Я выбежал во двор, он — за мной, я отскочил подальше от двери, он — за мной, тогда я внезапно повернул назад и скрылся в сенях, захлопнув за собой дверь и за­крыв ее на щеколду…»

Далее, опять-таки в духе Достоевского, Анна Алексеевна пытается исповедоваться перед Василием:

«…все это осталось в моей душе как один из самых жутких эпизодов в моей жизни. Мне хотелось остановить ее, потому что я знал: после она будет раскаиваться в том, что говорит мне сейчас о себе, о своей душе, о своей судьбе. Но я почему-то не мог ее остановить и потом много раз проклинал себя за это. Когда она кончила, я стал говорить ей что-то, стараясь говорить как можно гуще и проще. Когда я вышел на свежий воздух, мне показалось, что я несколько месяцев пролежал в могиле…»

Это уже не просто письмо — это проза, причем высокохудожественная.

А еще, для примера, возьмем размышления Кубанева о смерти. Письмо, адресованное Вере Клишиной, датировано 6 марта 1939 года, а 6 марта 1942 года Василий ушел из жизни. Тут он рассуждает о том, что такое смерть и как она к нему придет:

«Нет, наверное, мне все-таки суждено рано умереть. Смотрю на смерть с безразличием, с холодностью, с бездумностью. Было время, когда смерть была для меня разрешением всего и от всего.

Пусть естественная смерть освободит меня от меня. Пусть рассыплюсь от себя, но не по своей воле. Ладно. Это все-таки лучше, чем умирать самоубийцей. Для меня самоубийство Маяковского — не трусость, а благоразумие и неизбежность. Но как объяснить это остальным? Да и нужно ли объяснять?

Нет, я не буду самоубийцей.

Когда бы ни пришла моя смерть — через полмесяца или через двадцать лет, — я всегда приму ее как заслуженное. Не как заслуженное наказание и не как заслуженное благо. А просто как заслуженное. Как неотвратимое. Нужно ли вообще жить? Нужно постольку, поскольку ты появился на свет. И, однако же, не жить, не появляться — высшее счастье. Выше, чем самоуничтожение жизнью».

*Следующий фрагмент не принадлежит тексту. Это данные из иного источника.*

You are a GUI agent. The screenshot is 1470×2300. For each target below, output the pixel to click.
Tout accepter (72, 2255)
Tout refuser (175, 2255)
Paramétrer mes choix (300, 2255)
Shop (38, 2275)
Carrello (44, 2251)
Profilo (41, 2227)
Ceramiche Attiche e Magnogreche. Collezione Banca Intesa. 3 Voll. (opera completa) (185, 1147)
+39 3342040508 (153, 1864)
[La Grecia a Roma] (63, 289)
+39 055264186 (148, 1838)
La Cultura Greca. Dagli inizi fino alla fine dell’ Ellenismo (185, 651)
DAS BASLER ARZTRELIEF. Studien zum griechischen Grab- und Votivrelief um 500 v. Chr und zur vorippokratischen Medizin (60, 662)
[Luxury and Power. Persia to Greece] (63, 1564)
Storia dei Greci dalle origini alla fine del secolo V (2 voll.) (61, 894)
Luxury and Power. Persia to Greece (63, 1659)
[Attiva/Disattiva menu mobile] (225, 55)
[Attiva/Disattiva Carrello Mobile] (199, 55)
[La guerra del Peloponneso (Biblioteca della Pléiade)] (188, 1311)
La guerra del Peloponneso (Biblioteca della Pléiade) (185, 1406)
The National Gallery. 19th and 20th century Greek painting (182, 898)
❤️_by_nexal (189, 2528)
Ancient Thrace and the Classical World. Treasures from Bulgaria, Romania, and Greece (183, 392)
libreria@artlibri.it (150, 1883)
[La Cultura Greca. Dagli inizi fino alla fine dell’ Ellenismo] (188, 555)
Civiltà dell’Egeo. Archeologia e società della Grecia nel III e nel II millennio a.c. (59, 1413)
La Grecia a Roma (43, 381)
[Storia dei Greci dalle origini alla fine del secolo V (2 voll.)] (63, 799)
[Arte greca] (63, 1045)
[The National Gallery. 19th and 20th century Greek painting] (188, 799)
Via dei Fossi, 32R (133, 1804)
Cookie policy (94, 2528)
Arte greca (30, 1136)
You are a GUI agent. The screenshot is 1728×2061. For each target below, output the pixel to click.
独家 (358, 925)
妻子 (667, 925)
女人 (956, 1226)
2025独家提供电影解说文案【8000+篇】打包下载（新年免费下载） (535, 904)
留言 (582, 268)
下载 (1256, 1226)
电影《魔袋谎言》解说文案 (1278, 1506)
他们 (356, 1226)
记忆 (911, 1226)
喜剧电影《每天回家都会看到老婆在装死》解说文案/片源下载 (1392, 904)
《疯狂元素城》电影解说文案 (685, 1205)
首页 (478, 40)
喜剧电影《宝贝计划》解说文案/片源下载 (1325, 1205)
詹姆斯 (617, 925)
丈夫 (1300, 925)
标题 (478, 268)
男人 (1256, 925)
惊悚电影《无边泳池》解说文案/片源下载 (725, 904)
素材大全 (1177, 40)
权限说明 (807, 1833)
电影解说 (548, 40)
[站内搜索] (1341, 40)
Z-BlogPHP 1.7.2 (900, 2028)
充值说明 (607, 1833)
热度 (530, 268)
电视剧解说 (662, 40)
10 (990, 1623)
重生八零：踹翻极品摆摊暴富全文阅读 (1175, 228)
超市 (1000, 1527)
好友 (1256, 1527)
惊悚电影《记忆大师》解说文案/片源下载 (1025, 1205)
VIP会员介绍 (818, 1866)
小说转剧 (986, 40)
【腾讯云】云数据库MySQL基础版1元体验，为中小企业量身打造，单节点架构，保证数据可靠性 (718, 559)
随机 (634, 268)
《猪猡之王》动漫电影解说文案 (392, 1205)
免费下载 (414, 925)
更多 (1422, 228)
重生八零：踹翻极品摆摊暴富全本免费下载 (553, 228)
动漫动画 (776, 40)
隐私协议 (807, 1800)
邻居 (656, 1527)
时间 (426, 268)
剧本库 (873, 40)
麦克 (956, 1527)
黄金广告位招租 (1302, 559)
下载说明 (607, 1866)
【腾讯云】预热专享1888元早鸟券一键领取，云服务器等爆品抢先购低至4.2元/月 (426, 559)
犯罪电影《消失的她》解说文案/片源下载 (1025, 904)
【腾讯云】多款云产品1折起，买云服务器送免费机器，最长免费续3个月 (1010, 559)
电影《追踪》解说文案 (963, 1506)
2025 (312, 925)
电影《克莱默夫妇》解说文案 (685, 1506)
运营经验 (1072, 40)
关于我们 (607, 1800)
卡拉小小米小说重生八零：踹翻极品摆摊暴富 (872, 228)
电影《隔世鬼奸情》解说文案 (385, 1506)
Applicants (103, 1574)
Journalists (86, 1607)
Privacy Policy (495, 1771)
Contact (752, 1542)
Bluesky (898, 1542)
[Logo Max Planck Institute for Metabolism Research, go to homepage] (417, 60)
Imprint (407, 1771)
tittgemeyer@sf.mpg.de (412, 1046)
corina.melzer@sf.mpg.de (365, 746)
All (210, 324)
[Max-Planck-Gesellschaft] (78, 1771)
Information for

Размышления автора о смерти наталкивают на мысль, что во многом на публике, в общении с другими людьми, в газете, да порой и в поэзии он был в какой-то маске. Надевал на себя маску человека, который обладает неким знанием, которое позволяет ему наставлять на путь истинный других людей, учить их не только поэзии, учить их жизни.

Таким, совершенно незащищенным человеком, для которого главное в жизни — чтение, литература, а уже через литературу — познание жизни, Кубанев предстает в переписке, причем респондентами его являются преимущественно девушки. Кроме уже названной Веры Клишиной, была еще пара адресатов, которым он направлял свои потаенные размышления. Здесь он оказывается тем самым человеком, которым мог быть только наедине с собой.

Как могло бы развиваться в дальнейшем его творчество? Можно предположить, что он постепенно освобождался бы от влияния «маяковщины», находя свой, только ему присущий поэтический голос. Если же говорить о прозаических замыслах, — а он все время замечает, что ему хочется написать что-то большое, значительное в прозе, — то, кто знает, каких психологических глубин достигла бы эта проза… Остается только сожалеть, что человек, который уже в юности многого достиг с помощью самообразования, прожил такую короткую жизнь.

Борис Стукалин подчеркивал: «Хотя мы были почти ровесниками, но я всегда знал, что он литературу понимает значительно лучше и глубже, чем я и мои ровесники». Василий Кубанев обладал огромным творческим потенциалом. К сожалению, воплотить в слове он успел лишь малую часть своего дарования.